For Linked List problems involving Arithmetic Operations and Carry Handling, we want to consider the following approaches:

  • Traversal with Carry Handling: Traverse the linked list, double each node's value, and manage any carry that results from the doubling operation.

3: P-lan

Plan the solution with appropriate visualizations and pseudocode.

General Idea: We will traverse the linked list, double each node's value, handle any carry that results from the doubling, and create new nodes if there is a carry at the end of the list.

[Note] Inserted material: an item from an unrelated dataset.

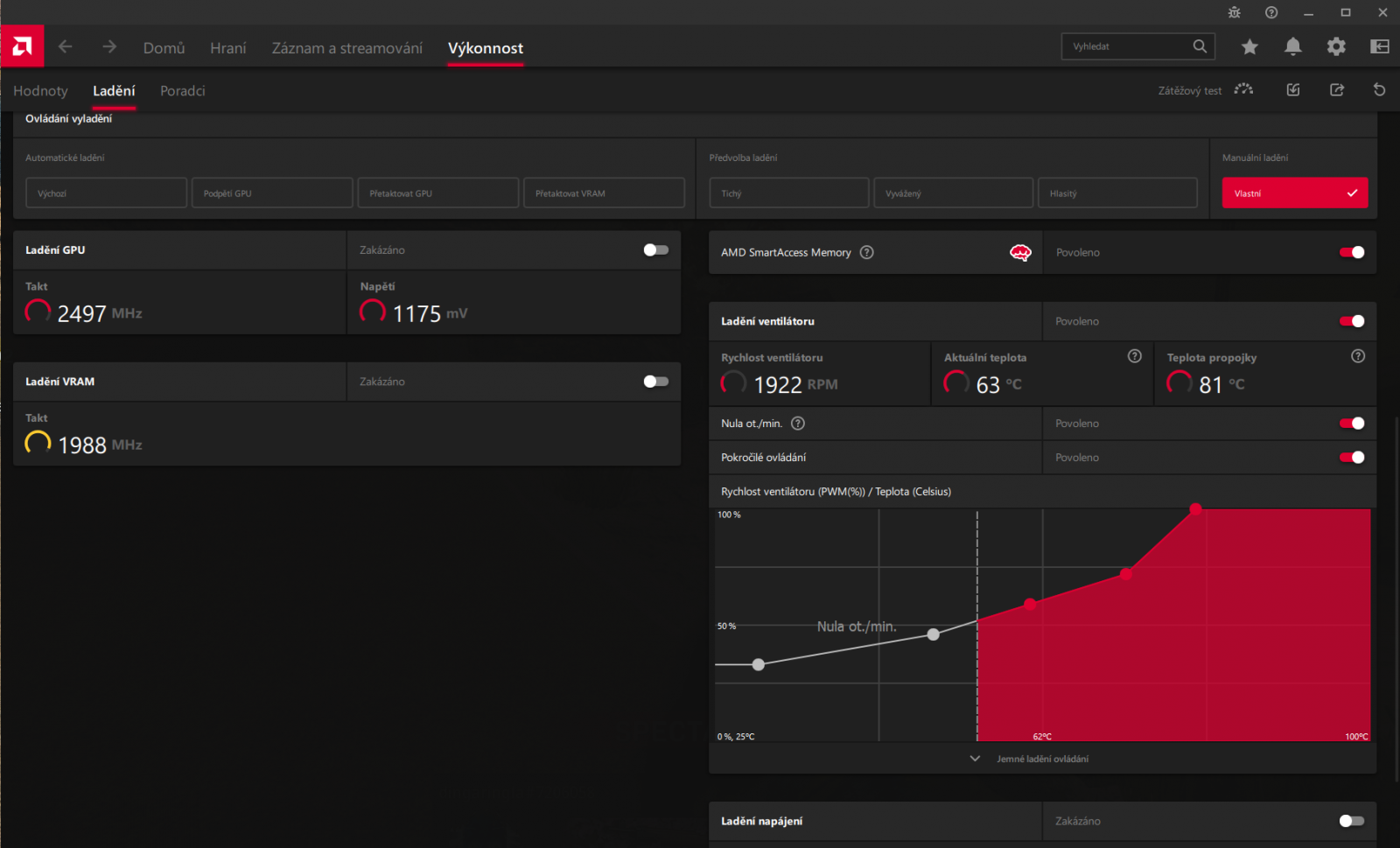Open the favorites star icon

[x=1250, y=46]
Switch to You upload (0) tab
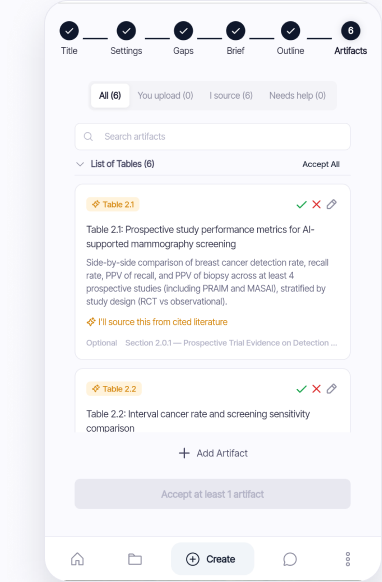This screenshot has height=582, width=382. pyautogui.click(x=166, y=96)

1) Reverse the linked list to start from the least significant digit (the last `node`).
2) Initialize a pointer `current` to the `head` of the reversed list and a variable `carry` to `0`.
3) Traverse the reversed linked list:
   - Double the value of the `current` node and add any `carry` from the previous operation.
   - Update the `node`'s value to be `doubled_value % 10`.
   - Calculate the new `carry` as `doubled_value // 10`.
4) If there is a `carry` left after traversing all nodes, create a new `node` with the `carry` value at the end of the list.
5) Reverse the list again to restore its original order.
6) Return the `head` of the modified linked list.

⚠️ Common Mistakes

  • Forgetting to handle cases where the carry is greater than 0 after the last node.
  • Incorrectly managing pointers, leading to loss of nodes or incorrect traversal.

4: I-mplement

Implement the code to solve the algorithm.

class Node:
    def __init__(self, value, next=None):
        self.value = value
        self.next = next

def double_listeners(monthly_listeners):
    def reverse_list(head):
        prev = None
        current = head
        while current:
            next_node = current.next
            current.next = prev
            prev = current
            current = next_node
        return prev

    head = reverse_list(monthly_listeners)
    
    current = head
    carry = 0
    while current:
        doubled_value = current.value * 2 + carry
        current.value = doubled_value % 10  # Update the current node's value
        carry = doubled_value // 10  # Carry over the remaining part of the doubled value
        if current.next is None and carry > 0:
            current.next = Node(carry)  # If it's the last node and there's a carry, add a new node
            break
        current = current.next

    return reverse_list(head)

5: R-eview

Review the code by running specific example(s) and recording values (watchlist) of your code's variables along the way.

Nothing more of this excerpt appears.